While today's online mailbag contains letters from both yours truly and friend Jacob White, it also has three letters not found in today's print edition, including but not limited to a critical letter from former Matt Van Horn campaign manager Aaron Rottenstein regarding lack of coverage of his campaign.

Jake Lacey / Arizona Daily Wildcat

Of course the Wildcat didn't cover Van Horn. He didn't have any campaign staff dress up like a rapper. How do you expect to gain political office without having a campaign staffer dress like a rapper?

:bangs head on wall:

Clarification: One reader noted to me that I, in fact, did not pay for that screen space occupied by advertisements on the Wildcat website. What I mean is that my computer screen is being occupied by advertisements instead of content, not that I'm paying something to the Wildcat. Thankfully, the Wildcat is financially and editorially independent of the University, which means that it would be very difficult for UA to do anything to the paper if they felt like censoring it, and it's not trying to suck student money in a Union-esque fashion. I'll take the hit for that and make my thoughts more clear next time.
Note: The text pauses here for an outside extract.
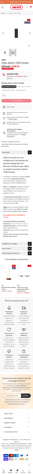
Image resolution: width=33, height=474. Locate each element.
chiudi (32, 2)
Bernsen guilty (according to letters given to Wildcat by accusers)

The Arizona Daily Wildcat reports this morning that former ASUA President Cade Bernsen is, in fact, guilty, now that they've seen letters from the Dean of Students Office to the four (not two!) women. Bernsen can no longer be impeached as he is no longer an elected official as of two days ago, and I don't have enough experience to know whether the newly-inaugurated ASUA Senate might "censure" him post-term.

They published some good letters in the mailbag today, including that of yours truly.

Tuesday, May 02, 2006

Wildcat website down this morning

I told you CollegePublisher was a bad idea...

Okay, not directly, but this is a consequence. The university is typically really good about keeping web servers up. CollegePublisher's main site, The Daily Texan (Texas at Austin), and The Daily Trojan (USC) are all down. Those are the student papers I know that run on CollegePublisher, so it looks like a system-wide issue.

And to think I could be reading my own letter...

Update: No letter today.

Update II: Back up. The formatting was rather unpolished for a while, but it looks to be back to normal now.